Ketimpangan fasilitas dan tenaga kesehatan menimbulkan keraguan terkait mutu pelayanan serta jaminan akses bagi warga, terutama di pedalaman. ”Bisa jadi hanya mereka yang tinggal di perkotaan yang bisa mengakses pelayanan kesehatan,” demikian kekhawatiran sejumlah pemerhati kesehatan.

Pemerintah memang berupaya mengatasi kendala dengan membangun fasilitas kesehatan, mendorong swasta membangun rumah sakit di daerah, memberikan beasiswa bagi dokter dan dokter spesialis yang bersedia bekerja di daerah, menyebar bidan ke desa-desa. Namun, masih banyak kisah kematian warga akibat kesulitan mengakses pelayanan kesehatan.

Kesiapan peraturan

Hal yang penting, aturan operasional penyelenggaraan jaminan kesehatan berupa sejumlah peraturan pemerintah dan peraturan presiden belum siap. Negosiasi pemerintah dengan para pihak belum tuntas. Padahal, ditargetkan November 2012 selesai sehingga bisa segera disosialisasikan kepada masyarakat. Pemerintah kini sedang menggodok dua peraturan presiden, yakni tentang Jaminan Kesehatan dan tentang Penerima Bantuan Iuran.
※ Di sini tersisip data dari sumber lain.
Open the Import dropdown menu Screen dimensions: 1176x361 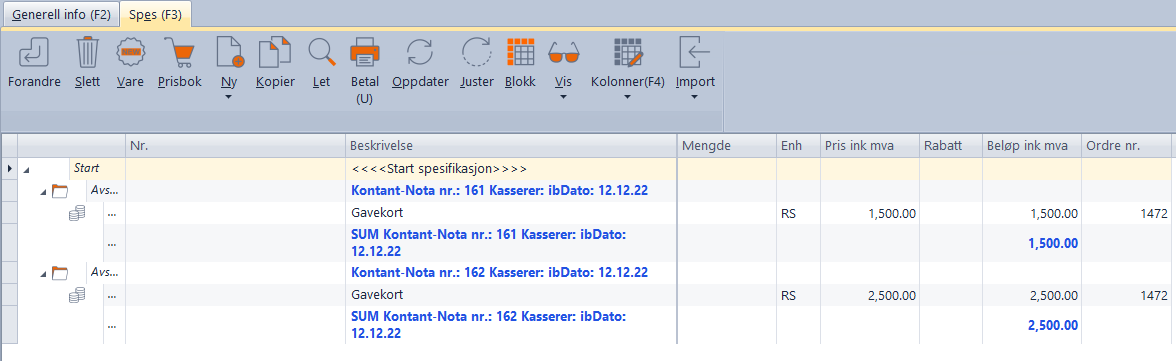(694, 97)
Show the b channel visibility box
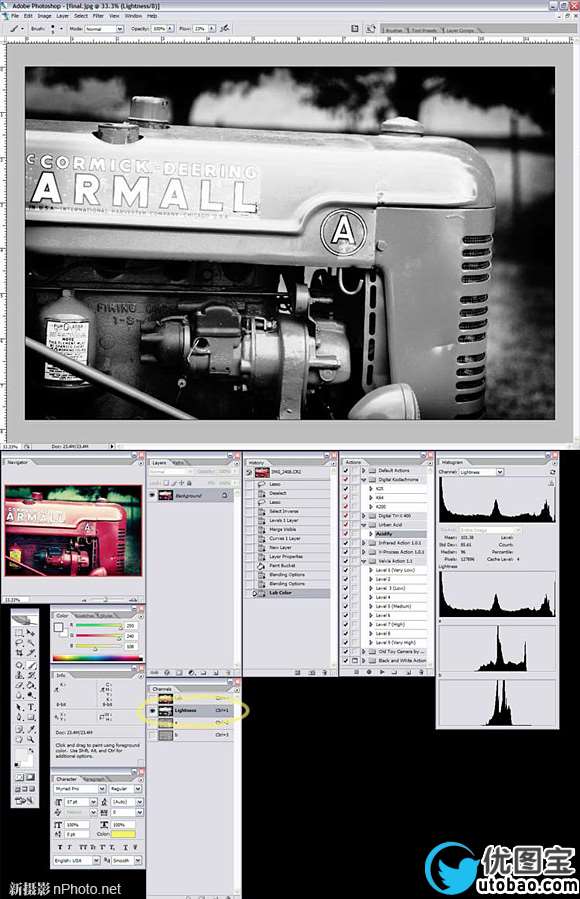580x899 pixels. (x=152, y=735)

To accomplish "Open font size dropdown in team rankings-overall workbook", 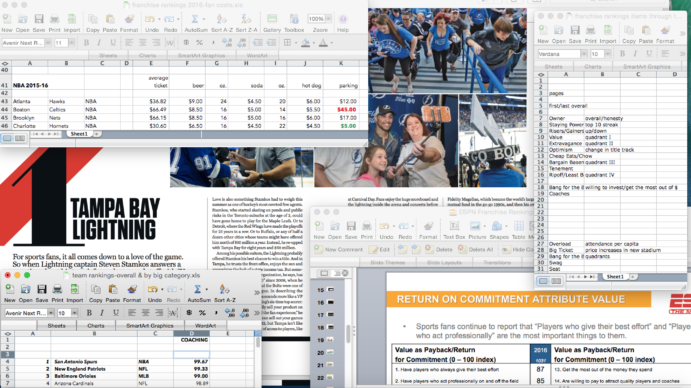I will click(74, 313).
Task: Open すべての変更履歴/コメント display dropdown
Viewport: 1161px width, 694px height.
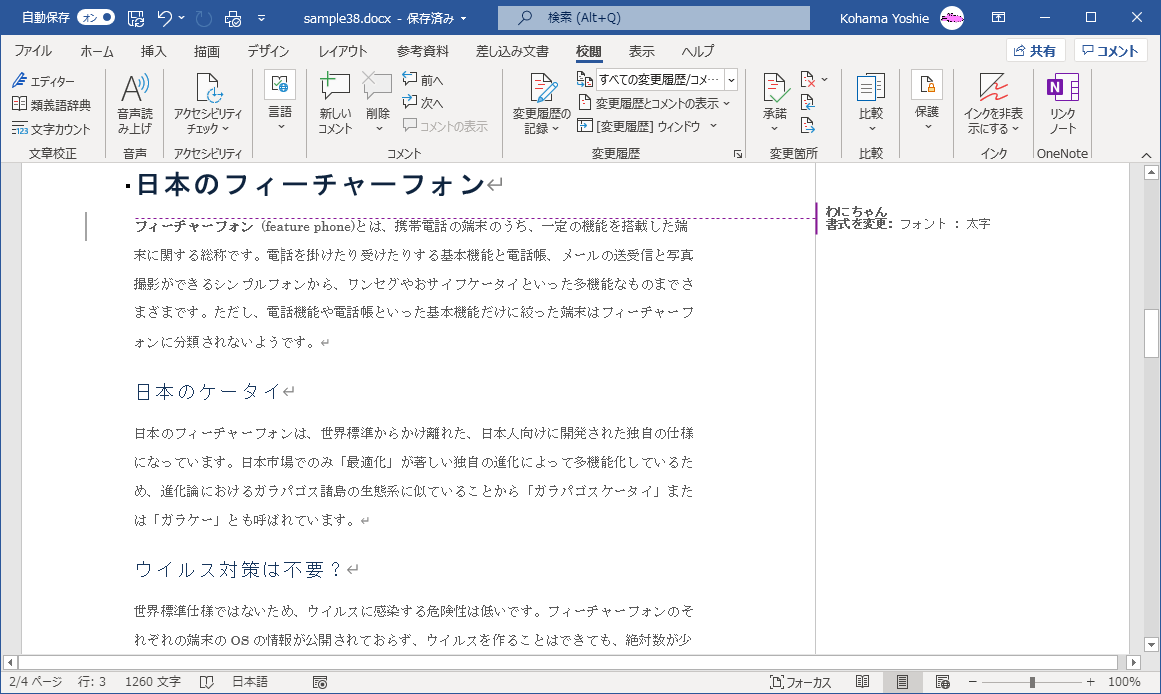Action: pos(731,80)
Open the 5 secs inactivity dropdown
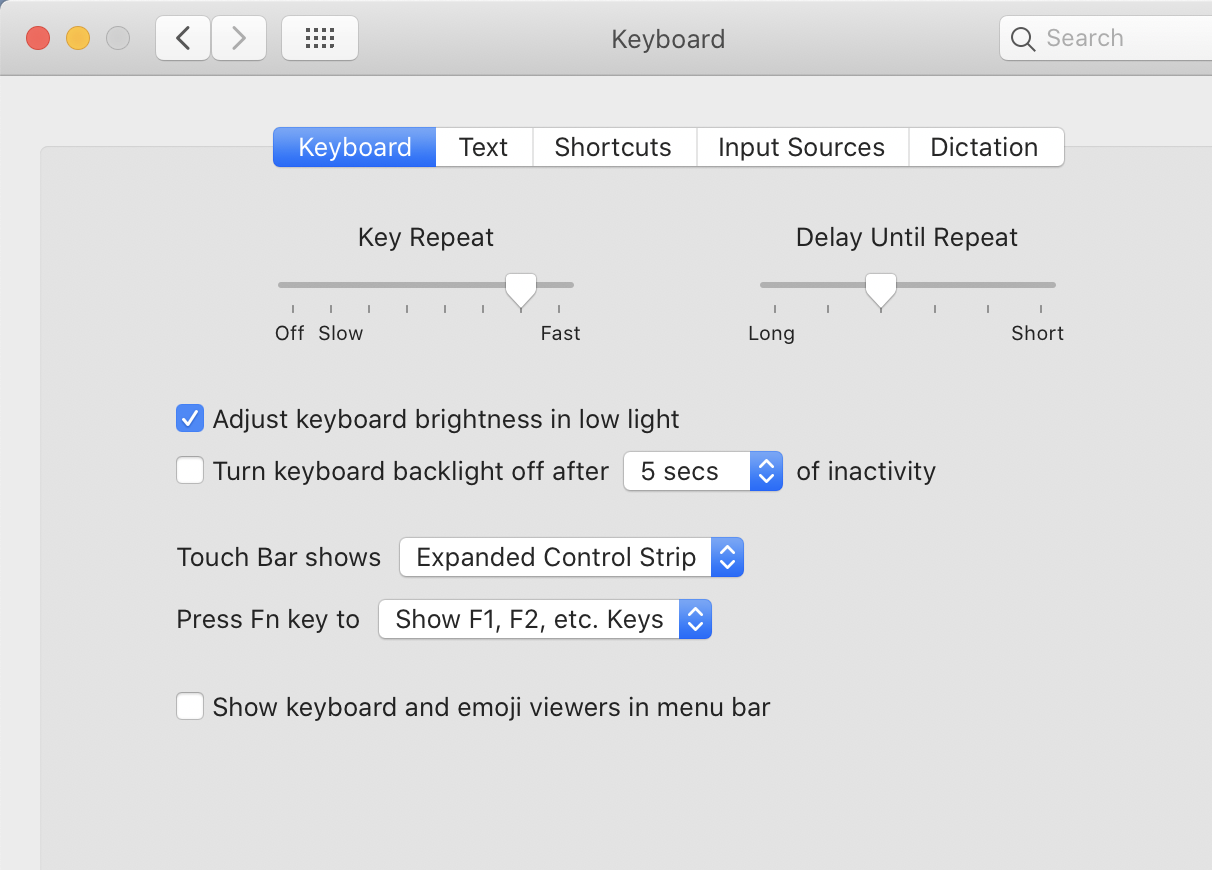 pyautogui.click(x=702, y=471)
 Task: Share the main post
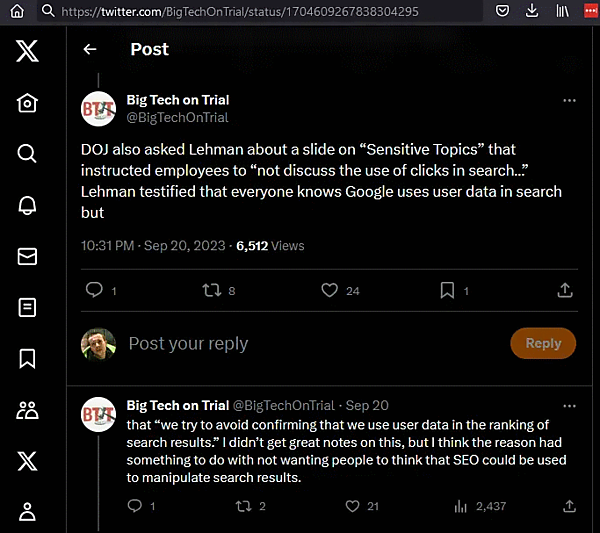[x=565, y=290]
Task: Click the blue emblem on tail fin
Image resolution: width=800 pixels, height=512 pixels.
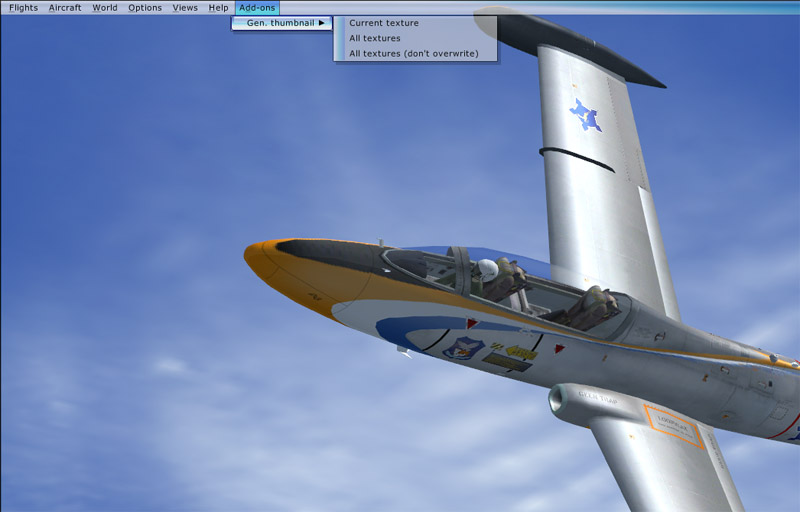Action: [x=585, y=115]
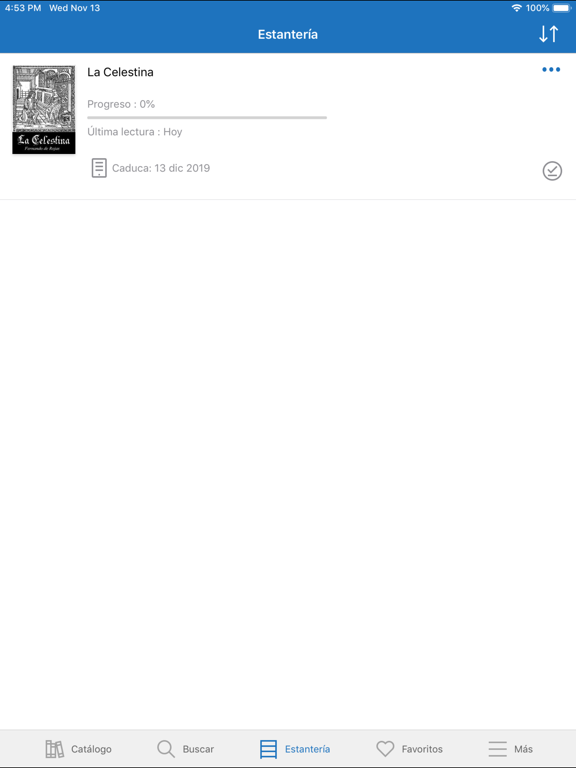
Task: Tap the ebook format icon beside Caduca
Action: [x=99, y=168]
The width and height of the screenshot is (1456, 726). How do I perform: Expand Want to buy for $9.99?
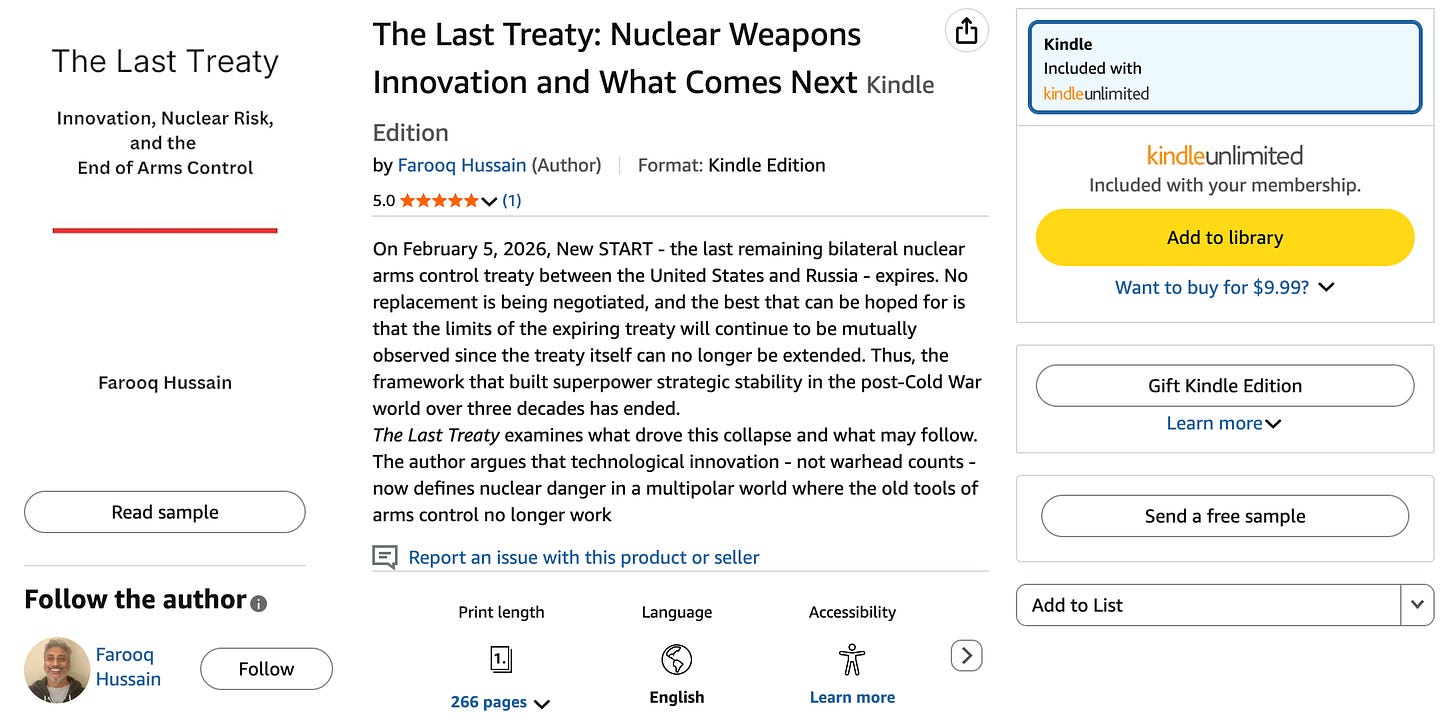click(x=1225, y=287)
Alokasi pemerintah untuk bantuan iuran bagi penduduk tidak mampu sebesar Rp 22.000 per orang per bulan oleh banyak pihak dinilai belum mencukupi nilai keekonomian pelayanan kesehatan. Hal itu dikhawatirkan bisa menurunkan mutu layanan medis karena tidak cukup untuk membiayai tenaga medis, obat-obatan, investasi, dan biaya lain. Ikatan Dokter Indonesia mengusulkan, besaran iuran setidaknya Rp60.000 per orang per bulan.

Agar penyelenggaraan jaminan kesehatan berjalan baik, tenaga kesehatan mulai dari dokter, dokter gigi, perawat, bidan, hingga tenaga administrasi, harus dibayar memadai. Karena itu, reformasi sistem pembayaran pelayanan kesehatan dinilai mendesak dilakukan.

Pekerjaan rumah lain yang harus diselesaikan adalah menetapkan batas penghasilan penerima bantuan iuran, menyelesaikan data penerima bantuan iuran, besaran iuran bagi peserta yang bukan pekerja formal, cara pengumpulan iuran serta sejumlah hal lain.

Jika jaminan pelayanan kesehatan disiapkan dengan baik dan dilaksanakan dengan jujur, penduduk Indonesia akan terjamin pelayanan kesehatannya. Produktivitas bisa meningkat karena warga terjamin kesehatannya. Sebaliknya, ketidaksiapan akan meningkatkan penolakan dan masyarakat akan makin jauh dari haknya terkait jaminan pelayanan kesehatan.